Ekonomi energi fosil semakin dipengaruhi oleh biaya eksternal (externalities) seperti harga karbon. Bank Dunia (2022) mencatat bahwa lebih dari 68 negara telah atau akan menerapkan mekanisme penetapan harga karbon (carbon pricing) yang pada akhirnya meningkatkan harga relatif energi fosil, sehingga mempercepat pergeseran ke energi bersih.

Secara teori, energi terbarukan dapat menyediakan energi jauh melebihi kebutuhan global. IRENA (International Renewable Energy Agency) mencatat bahwa kapasitas terpasang energi terbarukan global pada akhir 2021 mencapai sekitar 3.064 GW, meningkat hampir tiga kali lipat sejak tahun 2010 (sekitar 1.000 GW).

Sebagai contoh kongkret dari rekapitulasi potensi energi tersebut, dapat dilihat pada perhitungan energi terbarukan bersumber surya/matahari. Matahari memancarkan ke Bumi energi sekitar 1,7 x 10^17 Watt. Kebutuhan energi primer dunia sekitar 600 EJ per tahun (±1,9 x 10^14 kWh). Jika 0,1% permukaan daratan Bumi dipasangi panel surya dengan efisiensi 20%, kebutuhan energi dunia dapat tercukupi beberapa kali lipat. Menurut IEA PVPS (IEA Photovoltaic Power Systems Programme), biaya listrik dari fotovoltaik telah turun lebih dari 80% dalam satu dekade terakhir, membuat LCOE (Levelized Cost of Electricity) surya di banyak wilayah turun hingga US$ 20–40/MWh pada 2022.

Sedangkan hitung-hitungan potensi energi angin adalah sebagai berikut; potensi angin global dapat memasok energi beberapa kali lipat dari kebutuhan dunia. Pemanfaatan offshore wind dilaporkan IRENA telah mencapai LCOE sekitar US$ 50–90/MWh di beberapa pasar utama pada 2022, dan biaya ini terus menurun. Kapasitas terpasang angin global pada 2021 sekitar 837 GW, naik dari hanya 283 GW pada 2012.
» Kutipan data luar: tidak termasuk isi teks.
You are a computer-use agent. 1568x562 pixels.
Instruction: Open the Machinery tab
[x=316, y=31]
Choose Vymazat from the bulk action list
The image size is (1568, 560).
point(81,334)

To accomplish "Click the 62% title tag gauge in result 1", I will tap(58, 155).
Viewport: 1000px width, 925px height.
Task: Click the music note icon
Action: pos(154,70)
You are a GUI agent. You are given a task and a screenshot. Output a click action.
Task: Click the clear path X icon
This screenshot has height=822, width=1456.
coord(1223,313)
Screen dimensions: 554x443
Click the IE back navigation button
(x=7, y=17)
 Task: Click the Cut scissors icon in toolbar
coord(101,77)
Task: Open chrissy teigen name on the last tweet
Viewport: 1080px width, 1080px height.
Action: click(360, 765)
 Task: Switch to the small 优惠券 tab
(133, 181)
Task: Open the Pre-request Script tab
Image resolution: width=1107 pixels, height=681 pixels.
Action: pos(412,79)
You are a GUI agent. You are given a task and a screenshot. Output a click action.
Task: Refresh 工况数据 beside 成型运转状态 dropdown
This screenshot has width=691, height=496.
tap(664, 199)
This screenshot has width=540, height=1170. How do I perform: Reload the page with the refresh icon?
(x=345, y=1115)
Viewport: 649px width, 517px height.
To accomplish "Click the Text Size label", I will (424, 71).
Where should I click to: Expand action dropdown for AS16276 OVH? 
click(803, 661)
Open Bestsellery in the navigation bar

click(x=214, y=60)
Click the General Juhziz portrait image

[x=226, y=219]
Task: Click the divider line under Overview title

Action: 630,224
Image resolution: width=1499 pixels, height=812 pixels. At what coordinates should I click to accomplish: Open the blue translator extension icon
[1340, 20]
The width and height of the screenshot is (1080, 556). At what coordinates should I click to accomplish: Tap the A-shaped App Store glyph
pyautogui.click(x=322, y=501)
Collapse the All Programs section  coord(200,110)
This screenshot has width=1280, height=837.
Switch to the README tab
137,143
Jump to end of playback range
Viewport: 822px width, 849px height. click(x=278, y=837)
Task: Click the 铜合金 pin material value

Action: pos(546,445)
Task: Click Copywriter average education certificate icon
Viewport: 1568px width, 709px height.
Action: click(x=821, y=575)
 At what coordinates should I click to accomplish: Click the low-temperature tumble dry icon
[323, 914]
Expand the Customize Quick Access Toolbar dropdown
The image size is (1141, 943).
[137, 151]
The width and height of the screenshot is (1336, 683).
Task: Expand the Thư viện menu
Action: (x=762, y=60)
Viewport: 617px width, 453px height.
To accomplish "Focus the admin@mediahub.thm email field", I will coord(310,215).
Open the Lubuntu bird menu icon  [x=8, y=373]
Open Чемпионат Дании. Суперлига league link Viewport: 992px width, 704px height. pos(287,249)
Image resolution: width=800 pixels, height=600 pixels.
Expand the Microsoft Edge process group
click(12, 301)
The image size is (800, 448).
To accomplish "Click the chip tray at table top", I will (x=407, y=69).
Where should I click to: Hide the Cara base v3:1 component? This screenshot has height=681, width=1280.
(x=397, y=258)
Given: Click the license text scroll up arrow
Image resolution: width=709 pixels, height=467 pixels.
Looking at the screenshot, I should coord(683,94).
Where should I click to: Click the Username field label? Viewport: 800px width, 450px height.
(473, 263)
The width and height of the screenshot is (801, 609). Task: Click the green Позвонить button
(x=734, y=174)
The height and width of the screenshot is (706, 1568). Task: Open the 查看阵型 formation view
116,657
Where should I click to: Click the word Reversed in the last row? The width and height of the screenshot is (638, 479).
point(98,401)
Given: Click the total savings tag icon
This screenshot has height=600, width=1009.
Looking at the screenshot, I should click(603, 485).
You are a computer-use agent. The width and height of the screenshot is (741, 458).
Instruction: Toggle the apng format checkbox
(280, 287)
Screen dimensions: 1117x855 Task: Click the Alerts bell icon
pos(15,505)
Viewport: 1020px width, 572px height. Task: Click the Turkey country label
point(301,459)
Sedangkan bioenergi yang mencakup biofuel (bioetanol, biodiesel) dan biomassa, menurut IEA Bioenergy, pada 2021 telah berkontribusi sekitar 50 EJ energi final, atau sekitar 10% dari konsumsi energi akhir global. Pengembangan bioenergi yang berkelanjutan tergantung pada ketersediaan lahan, praktik pertanian berkelanjutan, serta teknologi generasi kedua dan ketiga yang tidak bersaing dengan pangan.

Sementara masih menurut IRENA (2022), kapasitas terpasang instalasi pembangkit energi panas bumi global adalah sekitar 16 GW pada 2021. Dimana sebagian besar negara-negara dengan aktivitas vulkanik aktif seperti Indonesia, Filipina, dan Amerika Serikat memiliki potensi panas bumi yang diprakirakan mencapai ratusan GW jika teknologi Enhanced Geothermal Systems (EGS) dapat dikembangkan secara lebih masif di masa depan.

Potensi lain adalah energi yang berasal dari dinamika samudera. Laporan Ocean Energy Europe (2022) memprakirakan potensi teknis energi laut global dapat mencapai > 1000 TWh per tahun, meski komersialisasinya memerlukan kematangan teknologi dan dukungan kebijakan.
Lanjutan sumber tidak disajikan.